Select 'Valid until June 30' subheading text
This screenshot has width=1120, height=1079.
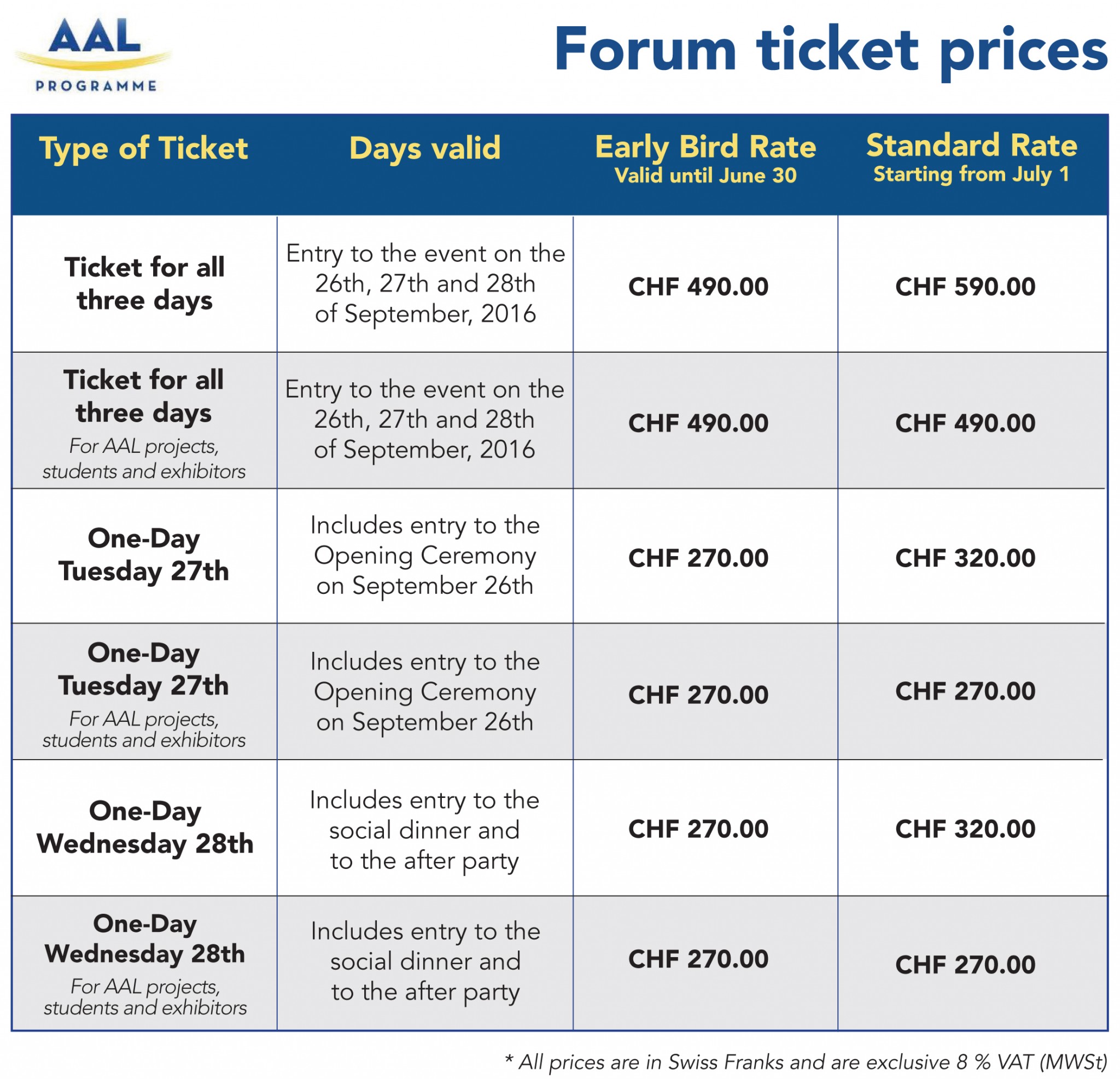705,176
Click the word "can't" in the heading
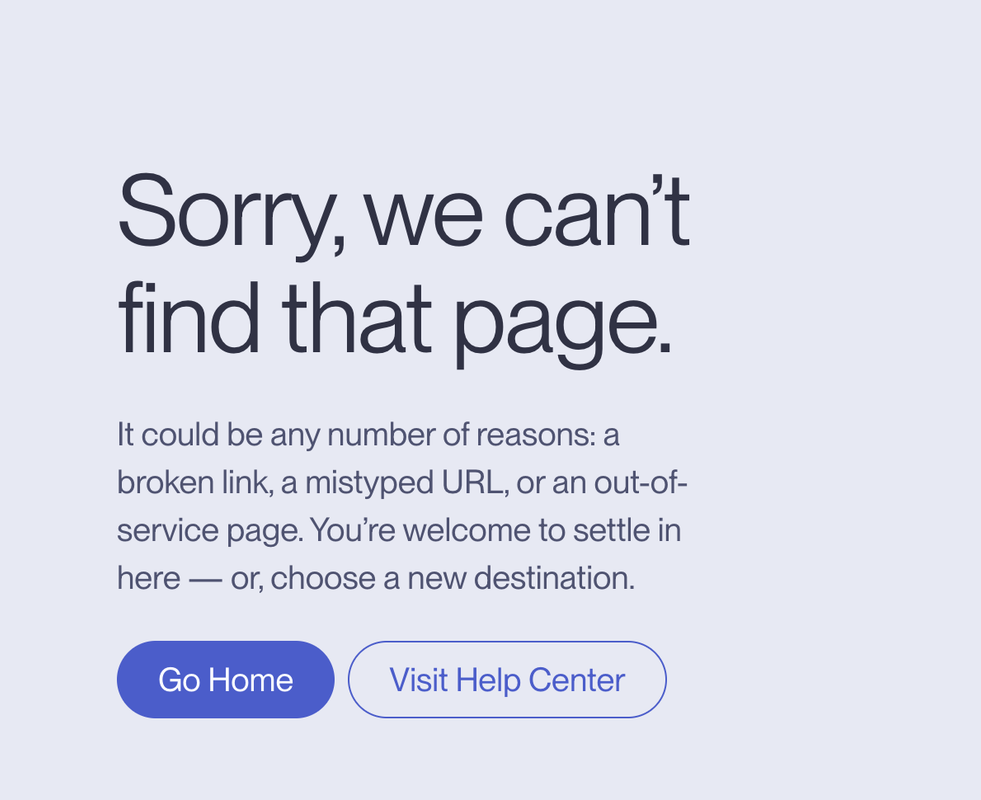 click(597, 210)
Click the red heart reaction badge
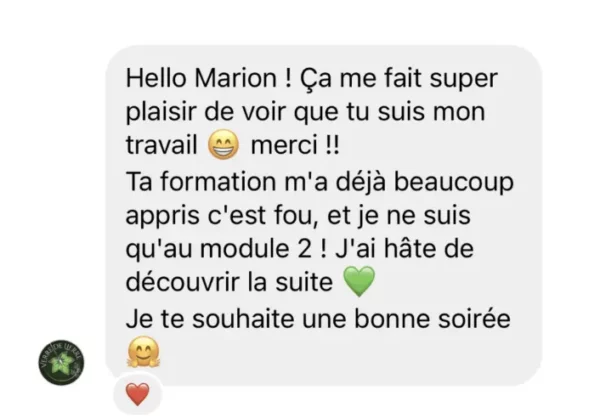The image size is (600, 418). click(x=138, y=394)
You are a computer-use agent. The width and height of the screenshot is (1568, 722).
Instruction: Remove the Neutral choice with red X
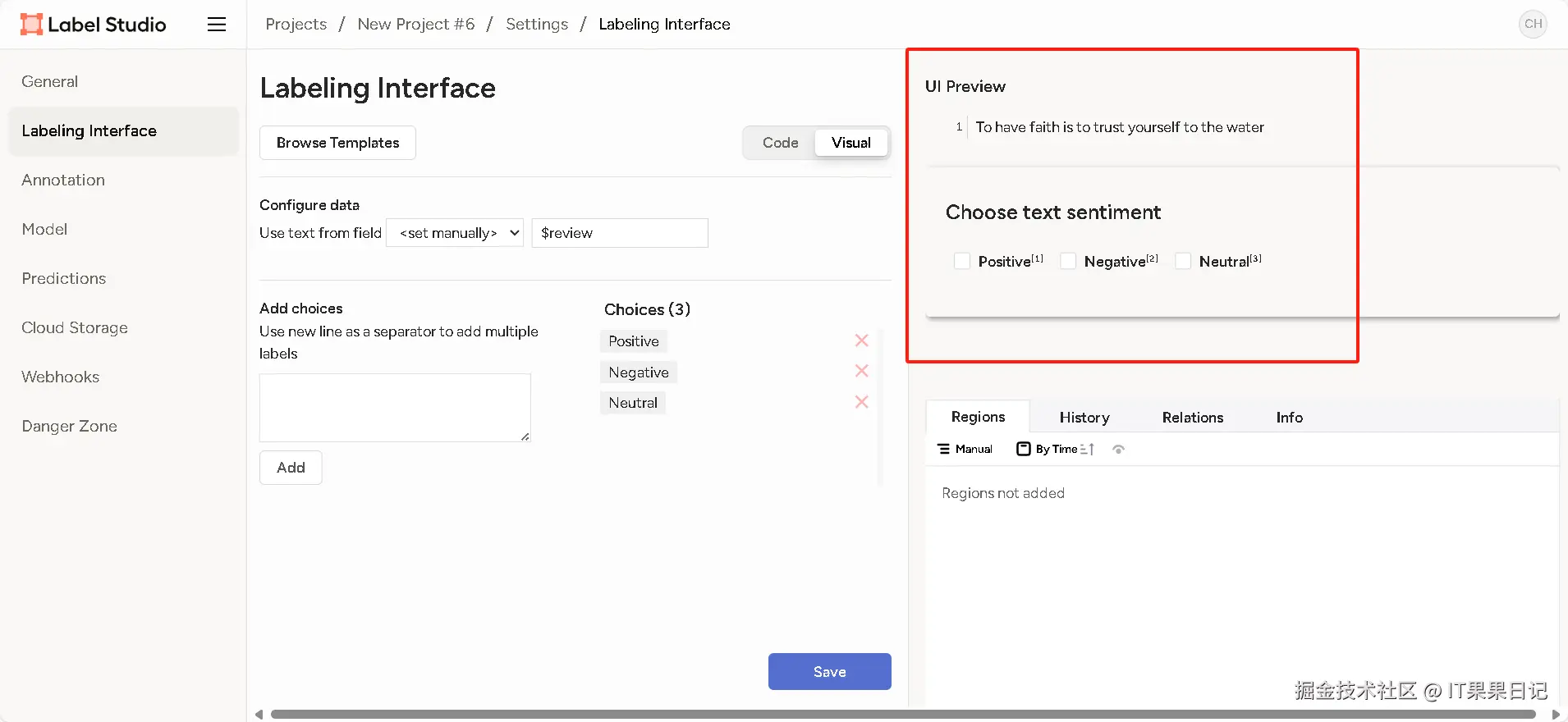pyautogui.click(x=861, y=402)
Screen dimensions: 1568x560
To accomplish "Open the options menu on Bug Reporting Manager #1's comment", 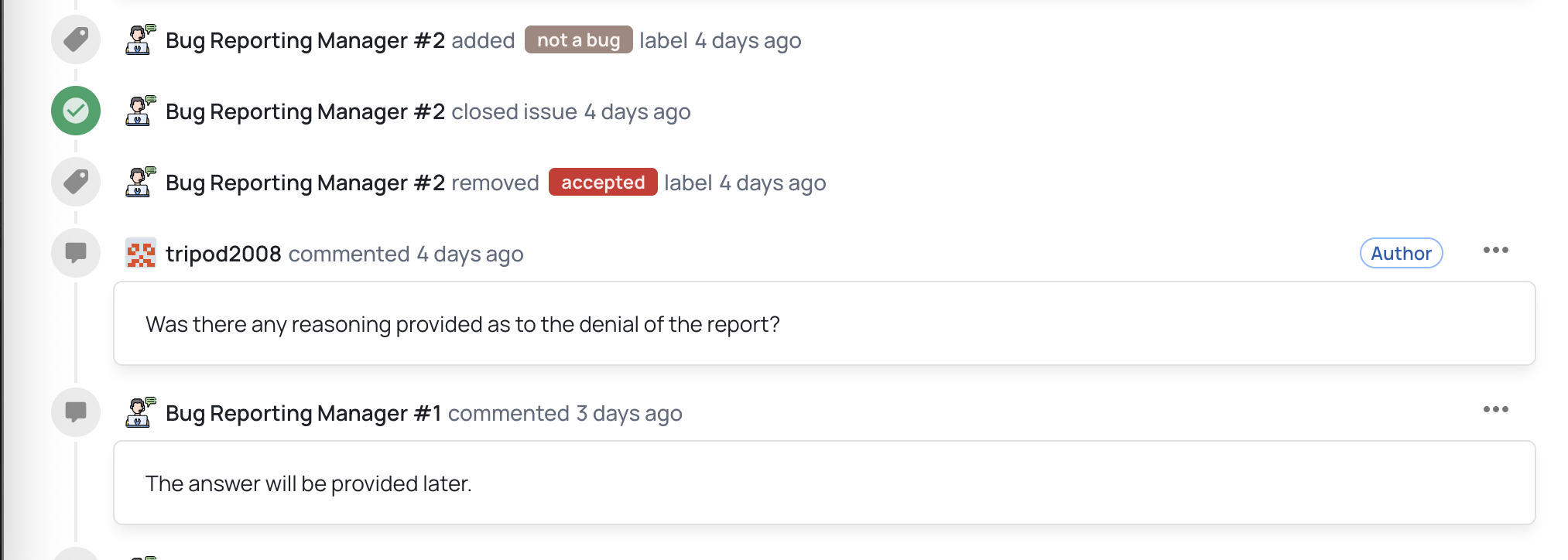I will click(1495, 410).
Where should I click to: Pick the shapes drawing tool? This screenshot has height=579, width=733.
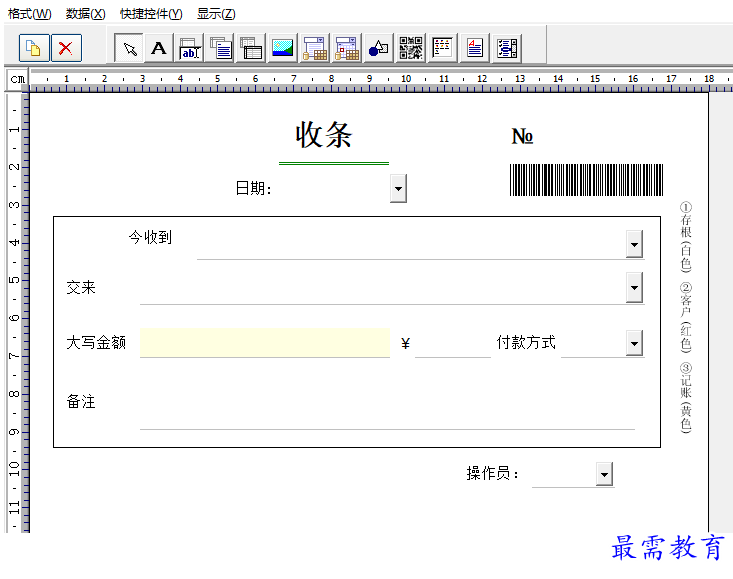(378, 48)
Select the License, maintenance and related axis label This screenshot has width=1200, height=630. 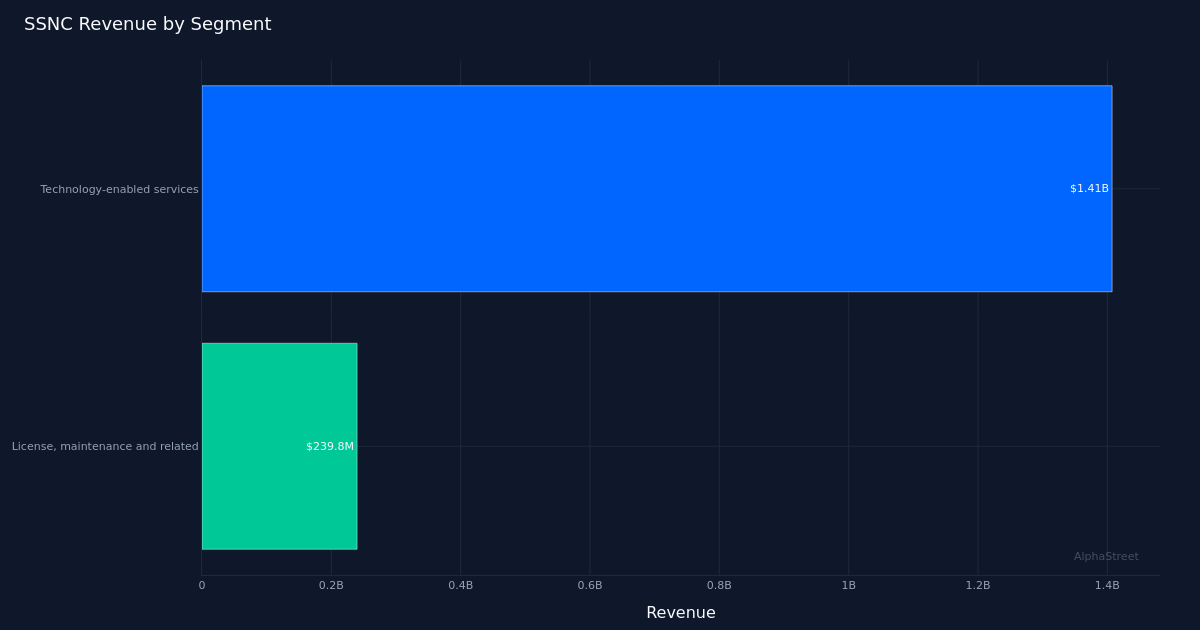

________________

### How to complete this task:
Retype the records above exactly, starting at the line that contains "Where should I" and going through the last line, and leave out any pictures.

### Written answer:
Where should I click to: Pick the shapes drawing tool? This screenshot has height=579, width=733.
(378, 48)
Select the License, maintenance and related axis label This screenshot has width=1200, height=630. 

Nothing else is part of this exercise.